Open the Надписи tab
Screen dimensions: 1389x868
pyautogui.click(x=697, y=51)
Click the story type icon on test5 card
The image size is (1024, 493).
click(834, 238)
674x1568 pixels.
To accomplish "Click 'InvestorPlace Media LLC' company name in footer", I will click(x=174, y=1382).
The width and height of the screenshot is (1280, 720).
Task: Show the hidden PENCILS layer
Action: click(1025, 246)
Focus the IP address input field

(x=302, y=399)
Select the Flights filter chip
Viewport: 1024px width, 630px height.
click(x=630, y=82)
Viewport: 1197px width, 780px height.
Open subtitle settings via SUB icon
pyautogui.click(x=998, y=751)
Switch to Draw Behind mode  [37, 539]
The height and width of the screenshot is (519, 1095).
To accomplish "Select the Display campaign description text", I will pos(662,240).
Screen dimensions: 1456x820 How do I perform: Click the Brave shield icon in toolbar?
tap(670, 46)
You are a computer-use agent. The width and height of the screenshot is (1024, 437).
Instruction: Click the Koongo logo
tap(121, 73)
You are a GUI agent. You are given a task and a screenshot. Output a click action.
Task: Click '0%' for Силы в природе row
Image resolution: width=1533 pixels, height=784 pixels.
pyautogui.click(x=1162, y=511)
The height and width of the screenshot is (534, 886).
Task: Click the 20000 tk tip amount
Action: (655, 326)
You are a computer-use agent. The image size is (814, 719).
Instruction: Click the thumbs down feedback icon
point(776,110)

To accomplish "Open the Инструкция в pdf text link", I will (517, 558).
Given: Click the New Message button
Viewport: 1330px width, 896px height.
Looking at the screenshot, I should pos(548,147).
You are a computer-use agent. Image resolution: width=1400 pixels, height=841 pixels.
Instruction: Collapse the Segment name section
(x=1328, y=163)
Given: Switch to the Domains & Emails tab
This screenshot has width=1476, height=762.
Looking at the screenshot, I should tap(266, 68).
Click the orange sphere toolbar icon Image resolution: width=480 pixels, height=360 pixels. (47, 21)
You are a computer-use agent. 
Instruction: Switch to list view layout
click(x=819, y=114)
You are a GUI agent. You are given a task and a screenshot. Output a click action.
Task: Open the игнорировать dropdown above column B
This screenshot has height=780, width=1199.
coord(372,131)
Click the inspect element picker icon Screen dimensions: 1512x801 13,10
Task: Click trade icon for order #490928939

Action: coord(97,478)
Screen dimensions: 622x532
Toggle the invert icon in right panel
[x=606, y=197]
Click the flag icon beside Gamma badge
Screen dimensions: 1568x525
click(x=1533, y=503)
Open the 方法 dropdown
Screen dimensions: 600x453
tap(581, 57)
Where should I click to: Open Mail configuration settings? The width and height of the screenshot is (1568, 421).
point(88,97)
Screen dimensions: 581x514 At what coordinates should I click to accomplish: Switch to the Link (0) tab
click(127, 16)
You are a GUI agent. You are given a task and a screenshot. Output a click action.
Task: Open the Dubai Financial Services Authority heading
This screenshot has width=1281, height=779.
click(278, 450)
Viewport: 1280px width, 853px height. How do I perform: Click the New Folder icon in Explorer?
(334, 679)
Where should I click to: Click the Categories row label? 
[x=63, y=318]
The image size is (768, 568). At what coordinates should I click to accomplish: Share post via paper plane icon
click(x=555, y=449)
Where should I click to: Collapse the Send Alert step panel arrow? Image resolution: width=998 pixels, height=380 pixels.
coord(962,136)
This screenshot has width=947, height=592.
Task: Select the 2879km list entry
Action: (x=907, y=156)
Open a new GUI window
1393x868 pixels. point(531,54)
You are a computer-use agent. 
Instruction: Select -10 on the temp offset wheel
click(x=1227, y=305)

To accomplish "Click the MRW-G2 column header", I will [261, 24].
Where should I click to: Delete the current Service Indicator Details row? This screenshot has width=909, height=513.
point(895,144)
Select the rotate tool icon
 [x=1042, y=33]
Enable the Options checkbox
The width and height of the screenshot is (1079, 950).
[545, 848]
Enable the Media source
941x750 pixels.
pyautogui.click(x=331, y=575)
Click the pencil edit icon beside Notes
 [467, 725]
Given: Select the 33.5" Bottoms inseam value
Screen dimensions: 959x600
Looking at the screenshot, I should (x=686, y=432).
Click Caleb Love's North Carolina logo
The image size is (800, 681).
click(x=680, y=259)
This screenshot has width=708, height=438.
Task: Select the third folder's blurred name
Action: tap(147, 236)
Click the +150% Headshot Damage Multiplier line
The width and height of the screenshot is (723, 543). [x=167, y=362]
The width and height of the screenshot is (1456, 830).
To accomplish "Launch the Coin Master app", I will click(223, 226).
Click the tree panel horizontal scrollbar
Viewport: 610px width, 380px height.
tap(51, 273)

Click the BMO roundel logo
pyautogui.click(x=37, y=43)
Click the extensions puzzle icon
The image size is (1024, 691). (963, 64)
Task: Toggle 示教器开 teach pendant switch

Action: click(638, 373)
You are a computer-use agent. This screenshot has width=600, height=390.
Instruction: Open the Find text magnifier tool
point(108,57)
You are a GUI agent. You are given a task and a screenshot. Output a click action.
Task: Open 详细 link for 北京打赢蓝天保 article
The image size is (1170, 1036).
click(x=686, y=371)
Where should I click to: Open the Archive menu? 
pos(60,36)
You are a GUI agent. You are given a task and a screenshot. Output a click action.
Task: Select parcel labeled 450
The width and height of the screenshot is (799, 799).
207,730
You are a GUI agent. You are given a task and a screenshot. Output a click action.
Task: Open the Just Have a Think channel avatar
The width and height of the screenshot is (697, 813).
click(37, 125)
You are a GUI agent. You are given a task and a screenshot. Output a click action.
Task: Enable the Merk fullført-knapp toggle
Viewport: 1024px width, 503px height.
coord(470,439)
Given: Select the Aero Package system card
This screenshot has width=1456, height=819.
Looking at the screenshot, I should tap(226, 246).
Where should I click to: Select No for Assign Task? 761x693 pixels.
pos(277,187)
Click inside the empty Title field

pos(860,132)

**********

Exercise details: Only the lines from the first one of the listing up to and including the line where "Task: Click '0%' for Силы в природе row" appears are wanted, reproduced exactly.

Expected answer:
Open the Надписи tab
Screen dimensions: 1389x868
pyautogui.click(x=697, y=51)
Click the story type icon on test5 card
The image size is (1024, 493).
click(834, 238)
674x1568 pixels.
To accomplish "Click 'InvestorPlace Media LLC' company name in footer", I will click(x=174, y=1382).
The width and height of the screenshot is (1280, 720).
Task: Show the hidden PENCILS layer
Action: click(1025, 246)
Focus the IP address input field

(x=302, y=399)
Select the Flights filter chip
Viewport: 1024px width, 630px height.
click(x=630, y=82)
Viewport: 1197px width, 780px height.
Open subtitle settings via SUB icon
pyautogui.click(x=998, y=751)
Switch to Draw Behind mode  [37, 539]
The height and width of the screenshot is (519, 1095).
To accomplish "Select the Display campaign description text", I will pos(662,240).
Screen dimensions: 1456x820 How do I perform: Click the Brave shield icon in toolbar?
tap(670, 46)
You are a computer-use agent. The width and height of the screenshot is (1024, 437).
Instruction: Click the Koongo logo
tap(121, 73)
You are a GUI agent. You are given a task and a screenshot. Output a click action.
Task: Click '0%' for Силы в природе row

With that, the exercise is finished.